§ SUPPLIED INFORMATION:
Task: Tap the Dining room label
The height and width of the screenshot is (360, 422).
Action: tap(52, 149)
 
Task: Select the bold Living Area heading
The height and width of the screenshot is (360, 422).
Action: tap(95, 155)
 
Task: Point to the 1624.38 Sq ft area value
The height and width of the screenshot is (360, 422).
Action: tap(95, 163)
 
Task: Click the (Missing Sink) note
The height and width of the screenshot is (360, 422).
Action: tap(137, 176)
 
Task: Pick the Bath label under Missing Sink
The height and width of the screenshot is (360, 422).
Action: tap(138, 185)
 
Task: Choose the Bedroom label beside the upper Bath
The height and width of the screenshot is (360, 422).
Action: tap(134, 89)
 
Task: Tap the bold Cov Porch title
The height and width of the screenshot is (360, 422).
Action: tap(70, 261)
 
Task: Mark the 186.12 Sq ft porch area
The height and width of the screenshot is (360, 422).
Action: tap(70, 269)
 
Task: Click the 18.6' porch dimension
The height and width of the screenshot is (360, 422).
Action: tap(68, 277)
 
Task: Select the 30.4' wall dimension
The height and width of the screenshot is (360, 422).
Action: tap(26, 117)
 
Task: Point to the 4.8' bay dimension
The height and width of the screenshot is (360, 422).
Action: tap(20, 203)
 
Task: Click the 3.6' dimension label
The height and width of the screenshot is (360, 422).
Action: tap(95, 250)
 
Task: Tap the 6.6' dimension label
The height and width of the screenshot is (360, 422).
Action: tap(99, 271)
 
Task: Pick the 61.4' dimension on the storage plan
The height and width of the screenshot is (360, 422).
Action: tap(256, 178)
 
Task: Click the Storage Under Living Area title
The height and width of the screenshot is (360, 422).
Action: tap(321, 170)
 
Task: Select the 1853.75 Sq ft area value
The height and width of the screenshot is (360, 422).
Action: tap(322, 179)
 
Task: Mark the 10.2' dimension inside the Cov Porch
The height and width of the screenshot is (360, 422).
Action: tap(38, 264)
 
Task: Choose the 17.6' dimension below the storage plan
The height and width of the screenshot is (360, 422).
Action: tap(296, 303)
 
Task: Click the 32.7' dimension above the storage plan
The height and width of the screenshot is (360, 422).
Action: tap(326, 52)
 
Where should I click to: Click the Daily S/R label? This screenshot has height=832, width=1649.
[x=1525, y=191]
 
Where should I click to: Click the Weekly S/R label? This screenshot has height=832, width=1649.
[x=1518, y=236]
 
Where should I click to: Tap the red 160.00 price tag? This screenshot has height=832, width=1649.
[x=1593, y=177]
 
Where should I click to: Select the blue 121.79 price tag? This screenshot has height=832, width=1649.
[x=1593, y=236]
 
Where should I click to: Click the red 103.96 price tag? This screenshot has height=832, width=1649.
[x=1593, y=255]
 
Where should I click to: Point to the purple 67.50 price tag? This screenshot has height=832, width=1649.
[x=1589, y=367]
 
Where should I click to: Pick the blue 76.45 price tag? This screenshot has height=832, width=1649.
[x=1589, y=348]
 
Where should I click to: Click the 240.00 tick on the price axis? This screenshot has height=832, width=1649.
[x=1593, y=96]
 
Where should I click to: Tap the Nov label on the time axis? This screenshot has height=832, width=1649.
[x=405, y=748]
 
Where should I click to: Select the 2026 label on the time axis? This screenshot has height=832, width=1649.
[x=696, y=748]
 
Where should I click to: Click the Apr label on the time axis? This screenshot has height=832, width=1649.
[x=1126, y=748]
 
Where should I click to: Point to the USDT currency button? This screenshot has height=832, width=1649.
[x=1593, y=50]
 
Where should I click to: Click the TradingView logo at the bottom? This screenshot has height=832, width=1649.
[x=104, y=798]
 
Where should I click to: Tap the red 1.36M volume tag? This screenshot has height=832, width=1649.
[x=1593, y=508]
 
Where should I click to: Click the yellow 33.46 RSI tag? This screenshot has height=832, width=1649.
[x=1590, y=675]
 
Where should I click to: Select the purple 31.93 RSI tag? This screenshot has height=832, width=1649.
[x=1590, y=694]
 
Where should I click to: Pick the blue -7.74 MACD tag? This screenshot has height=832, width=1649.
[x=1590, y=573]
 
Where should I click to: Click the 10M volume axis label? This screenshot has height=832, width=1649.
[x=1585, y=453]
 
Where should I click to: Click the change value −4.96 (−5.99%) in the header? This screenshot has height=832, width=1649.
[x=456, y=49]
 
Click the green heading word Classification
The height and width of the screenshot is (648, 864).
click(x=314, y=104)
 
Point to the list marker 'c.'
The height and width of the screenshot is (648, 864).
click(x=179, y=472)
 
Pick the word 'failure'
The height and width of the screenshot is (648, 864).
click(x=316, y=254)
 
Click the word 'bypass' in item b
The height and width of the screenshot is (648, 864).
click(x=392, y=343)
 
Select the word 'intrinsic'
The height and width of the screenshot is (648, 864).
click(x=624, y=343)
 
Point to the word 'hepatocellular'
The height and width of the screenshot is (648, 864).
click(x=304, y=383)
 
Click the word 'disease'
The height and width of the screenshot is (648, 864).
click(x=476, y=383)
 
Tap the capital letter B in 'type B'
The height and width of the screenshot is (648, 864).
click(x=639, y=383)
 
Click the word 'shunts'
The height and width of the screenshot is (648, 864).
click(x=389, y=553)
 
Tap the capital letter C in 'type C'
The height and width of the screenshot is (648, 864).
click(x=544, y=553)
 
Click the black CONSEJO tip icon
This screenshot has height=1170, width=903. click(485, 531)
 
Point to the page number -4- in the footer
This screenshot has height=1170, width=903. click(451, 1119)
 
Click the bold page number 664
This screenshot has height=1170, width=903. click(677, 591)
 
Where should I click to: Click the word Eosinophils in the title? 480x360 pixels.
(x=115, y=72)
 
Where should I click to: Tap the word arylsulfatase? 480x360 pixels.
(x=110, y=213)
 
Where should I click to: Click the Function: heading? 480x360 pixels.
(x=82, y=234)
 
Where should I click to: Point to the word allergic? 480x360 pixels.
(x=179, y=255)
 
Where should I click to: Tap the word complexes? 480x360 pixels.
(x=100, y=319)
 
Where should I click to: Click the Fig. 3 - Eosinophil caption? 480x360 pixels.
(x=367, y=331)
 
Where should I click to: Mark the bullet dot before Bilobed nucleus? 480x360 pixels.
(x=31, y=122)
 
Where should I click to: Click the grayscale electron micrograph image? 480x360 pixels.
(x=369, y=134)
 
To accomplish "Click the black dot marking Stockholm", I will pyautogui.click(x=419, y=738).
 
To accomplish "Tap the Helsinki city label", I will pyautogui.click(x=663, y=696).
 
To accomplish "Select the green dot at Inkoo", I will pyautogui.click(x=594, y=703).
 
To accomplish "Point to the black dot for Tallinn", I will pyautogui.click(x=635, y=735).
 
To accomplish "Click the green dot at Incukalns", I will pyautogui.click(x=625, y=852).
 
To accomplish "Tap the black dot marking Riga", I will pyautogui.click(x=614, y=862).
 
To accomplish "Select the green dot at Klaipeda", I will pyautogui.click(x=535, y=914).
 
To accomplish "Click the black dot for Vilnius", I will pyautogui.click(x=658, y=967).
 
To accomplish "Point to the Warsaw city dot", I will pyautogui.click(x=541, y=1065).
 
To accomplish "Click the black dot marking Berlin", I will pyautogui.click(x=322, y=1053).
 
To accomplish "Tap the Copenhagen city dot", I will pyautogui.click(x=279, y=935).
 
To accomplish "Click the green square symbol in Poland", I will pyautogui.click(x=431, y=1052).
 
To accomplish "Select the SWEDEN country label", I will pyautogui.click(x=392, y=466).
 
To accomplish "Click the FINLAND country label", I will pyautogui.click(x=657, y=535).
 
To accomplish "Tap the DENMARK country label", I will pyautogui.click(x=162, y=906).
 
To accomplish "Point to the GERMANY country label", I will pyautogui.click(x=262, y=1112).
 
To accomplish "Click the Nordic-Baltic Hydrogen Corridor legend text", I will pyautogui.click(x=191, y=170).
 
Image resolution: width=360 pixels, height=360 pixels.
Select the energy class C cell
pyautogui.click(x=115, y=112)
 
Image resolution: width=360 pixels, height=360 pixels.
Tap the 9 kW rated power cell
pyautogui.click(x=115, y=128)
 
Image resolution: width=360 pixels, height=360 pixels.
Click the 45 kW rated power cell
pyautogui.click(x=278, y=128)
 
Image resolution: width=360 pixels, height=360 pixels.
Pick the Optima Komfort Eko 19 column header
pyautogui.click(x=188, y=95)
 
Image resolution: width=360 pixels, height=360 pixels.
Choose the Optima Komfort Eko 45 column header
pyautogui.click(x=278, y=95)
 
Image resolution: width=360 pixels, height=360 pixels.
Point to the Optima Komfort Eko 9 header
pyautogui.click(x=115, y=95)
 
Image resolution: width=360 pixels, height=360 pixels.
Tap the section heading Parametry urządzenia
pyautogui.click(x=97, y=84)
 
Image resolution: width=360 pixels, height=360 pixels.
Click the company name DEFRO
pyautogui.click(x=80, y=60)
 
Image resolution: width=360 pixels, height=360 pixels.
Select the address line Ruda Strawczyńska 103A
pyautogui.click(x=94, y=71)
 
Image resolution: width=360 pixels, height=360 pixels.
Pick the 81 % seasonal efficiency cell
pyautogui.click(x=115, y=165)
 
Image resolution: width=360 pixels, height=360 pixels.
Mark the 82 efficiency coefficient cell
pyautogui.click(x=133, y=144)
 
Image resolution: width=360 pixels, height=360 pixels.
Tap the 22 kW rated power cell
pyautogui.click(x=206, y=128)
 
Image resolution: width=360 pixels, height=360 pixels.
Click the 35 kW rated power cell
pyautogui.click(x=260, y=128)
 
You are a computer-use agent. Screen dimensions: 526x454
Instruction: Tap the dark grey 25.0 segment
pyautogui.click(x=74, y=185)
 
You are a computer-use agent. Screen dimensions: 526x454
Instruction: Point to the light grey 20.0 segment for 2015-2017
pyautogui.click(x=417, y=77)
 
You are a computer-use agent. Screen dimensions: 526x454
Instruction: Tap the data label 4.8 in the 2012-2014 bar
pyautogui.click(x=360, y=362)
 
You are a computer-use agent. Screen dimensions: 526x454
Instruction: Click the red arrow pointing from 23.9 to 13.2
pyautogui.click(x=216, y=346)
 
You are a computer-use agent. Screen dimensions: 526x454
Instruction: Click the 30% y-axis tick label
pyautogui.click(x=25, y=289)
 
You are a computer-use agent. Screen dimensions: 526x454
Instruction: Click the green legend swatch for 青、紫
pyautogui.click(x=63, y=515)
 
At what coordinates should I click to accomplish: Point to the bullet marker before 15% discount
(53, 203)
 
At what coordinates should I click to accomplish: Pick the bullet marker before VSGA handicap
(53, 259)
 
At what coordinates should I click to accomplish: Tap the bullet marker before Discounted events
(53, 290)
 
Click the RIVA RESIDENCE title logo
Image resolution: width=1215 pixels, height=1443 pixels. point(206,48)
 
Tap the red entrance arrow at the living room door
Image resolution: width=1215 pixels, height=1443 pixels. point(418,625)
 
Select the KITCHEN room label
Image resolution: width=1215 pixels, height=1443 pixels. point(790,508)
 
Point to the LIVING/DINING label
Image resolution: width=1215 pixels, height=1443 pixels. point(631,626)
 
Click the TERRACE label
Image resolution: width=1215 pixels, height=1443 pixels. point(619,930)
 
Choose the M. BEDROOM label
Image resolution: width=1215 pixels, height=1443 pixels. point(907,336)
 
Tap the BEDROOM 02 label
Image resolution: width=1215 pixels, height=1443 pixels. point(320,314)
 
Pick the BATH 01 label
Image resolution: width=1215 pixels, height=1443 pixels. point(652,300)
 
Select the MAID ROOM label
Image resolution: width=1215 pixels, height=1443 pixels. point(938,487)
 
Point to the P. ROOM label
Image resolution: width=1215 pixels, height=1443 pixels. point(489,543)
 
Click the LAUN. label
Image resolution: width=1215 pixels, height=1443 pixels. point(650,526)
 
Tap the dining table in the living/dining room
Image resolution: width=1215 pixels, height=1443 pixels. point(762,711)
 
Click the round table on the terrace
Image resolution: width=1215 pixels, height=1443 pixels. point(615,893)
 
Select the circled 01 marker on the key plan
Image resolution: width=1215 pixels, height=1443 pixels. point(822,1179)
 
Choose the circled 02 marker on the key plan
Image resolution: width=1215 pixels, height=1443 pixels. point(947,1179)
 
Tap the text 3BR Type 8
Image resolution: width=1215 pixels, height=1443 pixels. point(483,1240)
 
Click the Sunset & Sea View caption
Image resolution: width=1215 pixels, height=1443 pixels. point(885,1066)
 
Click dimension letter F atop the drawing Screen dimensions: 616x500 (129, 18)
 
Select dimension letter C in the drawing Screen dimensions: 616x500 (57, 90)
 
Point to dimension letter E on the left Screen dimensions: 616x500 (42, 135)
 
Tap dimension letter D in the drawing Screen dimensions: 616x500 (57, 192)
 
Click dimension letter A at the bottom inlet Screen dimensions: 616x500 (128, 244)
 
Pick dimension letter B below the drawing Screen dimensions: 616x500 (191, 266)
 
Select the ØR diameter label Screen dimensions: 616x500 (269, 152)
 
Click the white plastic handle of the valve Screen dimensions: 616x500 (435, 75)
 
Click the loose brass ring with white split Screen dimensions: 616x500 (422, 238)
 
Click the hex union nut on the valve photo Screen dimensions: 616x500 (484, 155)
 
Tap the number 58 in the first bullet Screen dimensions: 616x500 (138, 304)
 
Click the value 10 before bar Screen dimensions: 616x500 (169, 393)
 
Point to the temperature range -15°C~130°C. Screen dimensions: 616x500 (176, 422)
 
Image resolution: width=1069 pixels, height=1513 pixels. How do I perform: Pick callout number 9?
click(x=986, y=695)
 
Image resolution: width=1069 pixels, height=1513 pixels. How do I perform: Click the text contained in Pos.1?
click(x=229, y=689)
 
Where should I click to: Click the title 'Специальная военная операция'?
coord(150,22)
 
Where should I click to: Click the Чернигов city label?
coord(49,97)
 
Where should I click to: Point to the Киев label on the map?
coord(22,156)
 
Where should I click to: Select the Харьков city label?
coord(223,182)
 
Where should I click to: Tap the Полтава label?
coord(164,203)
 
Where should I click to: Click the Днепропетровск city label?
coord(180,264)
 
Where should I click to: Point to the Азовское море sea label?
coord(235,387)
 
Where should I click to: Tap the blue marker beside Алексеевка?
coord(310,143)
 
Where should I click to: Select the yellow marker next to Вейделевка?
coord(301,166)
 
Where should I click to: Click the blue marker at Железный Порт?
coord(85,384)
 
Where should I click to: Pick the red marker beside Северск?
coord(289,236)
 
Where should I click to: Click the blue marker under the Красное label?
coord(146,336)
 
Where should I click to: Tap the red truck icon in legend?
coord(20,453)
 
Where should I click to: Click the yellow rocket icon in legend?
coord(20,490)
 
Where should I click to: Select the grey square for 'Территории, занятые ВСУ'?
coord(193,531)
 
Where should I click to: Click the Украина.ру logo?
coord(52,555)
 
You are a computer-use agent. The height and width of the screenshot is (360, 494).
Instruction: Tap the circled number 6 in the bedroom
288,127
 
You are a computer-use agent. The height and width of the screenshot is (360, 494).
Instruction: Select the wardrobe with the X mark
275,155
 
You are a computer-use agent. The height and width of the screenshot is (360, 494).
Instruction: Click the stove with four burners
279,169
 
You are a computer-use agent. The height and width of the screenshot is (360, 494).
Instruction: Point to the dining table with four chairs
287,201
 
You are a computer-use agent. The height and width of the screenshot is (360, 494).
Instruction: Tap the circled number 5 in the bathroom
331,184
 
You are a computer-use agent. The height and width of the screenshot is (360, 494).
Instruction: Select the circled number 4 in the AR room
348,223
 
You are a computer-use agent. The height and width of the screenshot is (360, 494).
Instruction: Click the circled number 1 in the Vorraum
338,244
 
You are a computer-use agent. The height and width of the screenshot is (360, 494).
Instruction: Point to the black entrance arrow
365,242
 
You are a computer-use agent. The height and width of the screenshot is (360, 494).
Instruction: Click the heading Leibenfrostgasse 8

§ DIRECTION: Please copy out, character for character, the lines of the items above starting at the line that contains "Click the RIVA RESIDENCE title logo" and ending at the line that contains "height=1443 pixels. point(619,930)", including both of those lines and nothing else.

§ FINAL RESULT:
Click the RIVA RESIDENCE title logo
Image resolution: width=1215 pixels, height=1443 pixels. point(206,48)
 
Tap the red entrance arrow at the living room door
Image resolution: width=1215 pixels, height=1443 pixels. point(418,625)
 
Select the KITCHEN room label
Image resolution: width=1215 pixels, height=1443 pixels. point(790,508)
 
Point to the LIVING/DINING label
Image resolution: width=1215 pixels, height=1443 pixels. point(631,626)
 
Click the TERRACE label
Image resolution: width=1215 pixels, height=1443 pixels. point(619,930)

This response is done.